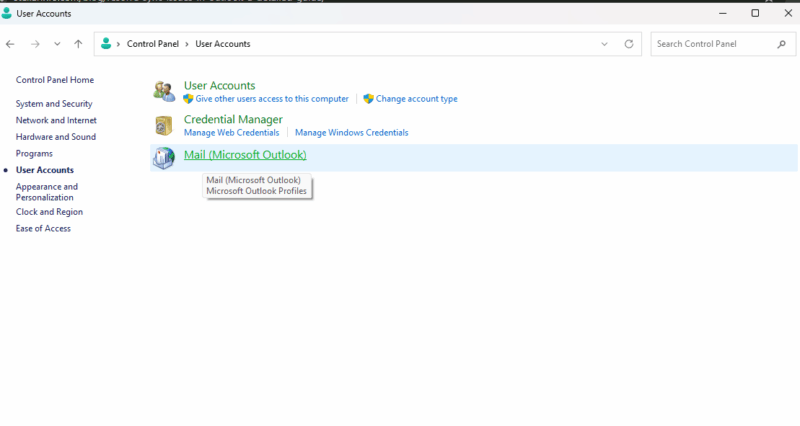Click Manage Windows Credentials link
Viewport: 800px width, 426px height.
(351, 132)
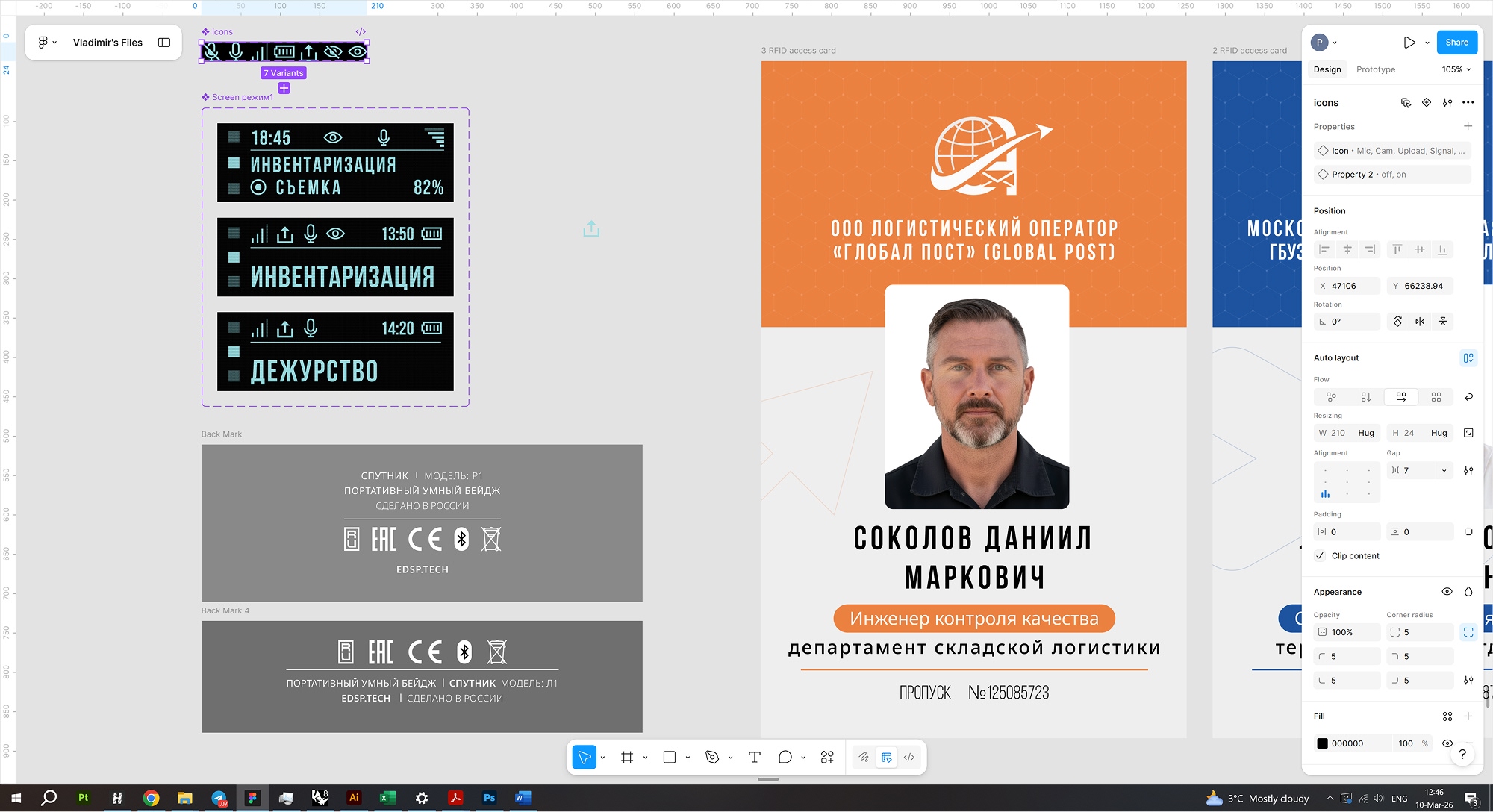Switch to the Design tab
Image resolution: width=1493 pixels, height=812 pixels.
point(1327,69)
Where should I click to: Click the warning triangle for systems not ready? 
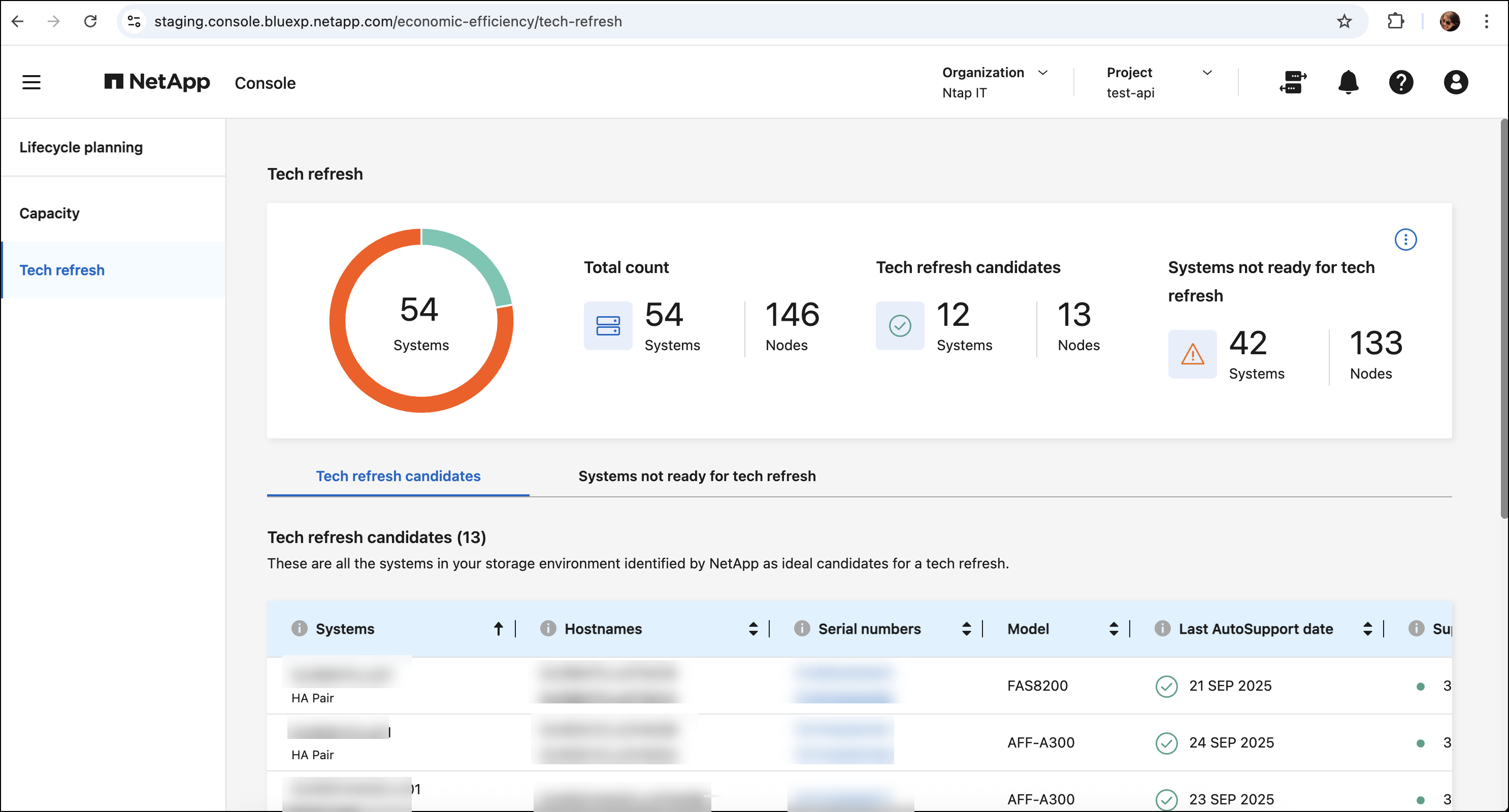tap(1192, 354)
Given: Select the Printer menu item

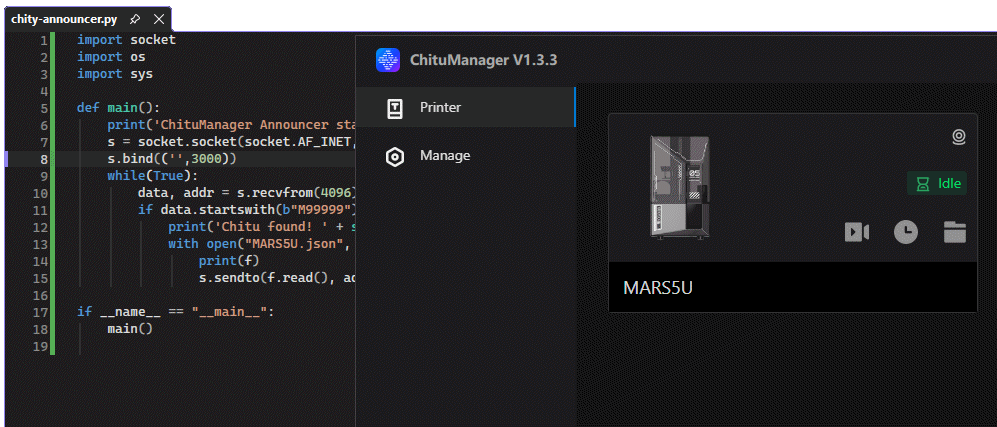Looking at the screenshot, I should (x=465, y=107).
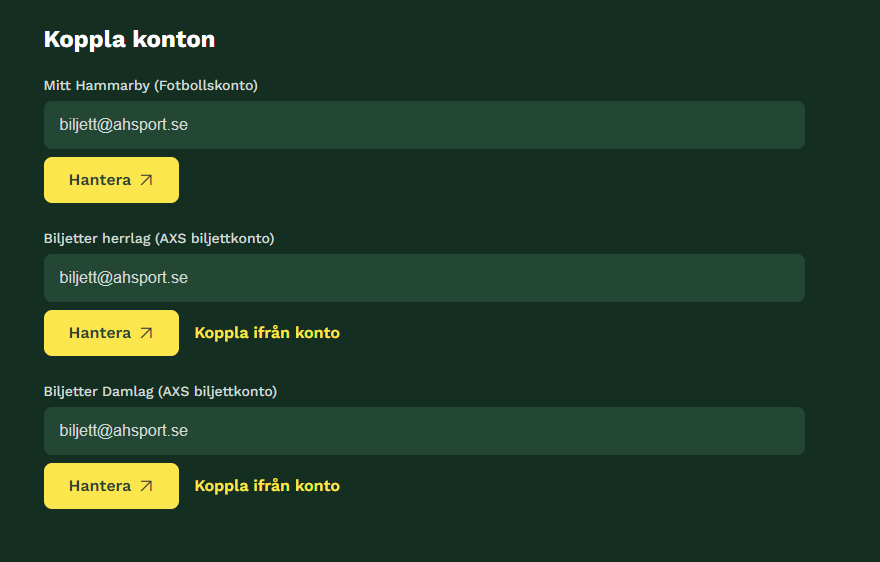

□ □ □ □

- **Stated goal**
Quote every line above verbatim, leaving out the pictures.

- **Output of the exercise**
Click Manage Windows Credentials link
Viewport: 800px width, 426px height.
(351, 132)
Switch to the Design tab
Image resolution: width=1493 pixels, height=812 pixels.
point(1327,69)
Where should I click to: Click the warning triangle for systems not ready? 
tap(1192, 354)
Given: Select the Printer menu item

Looking at the screenshot, I should (x=465, y=107).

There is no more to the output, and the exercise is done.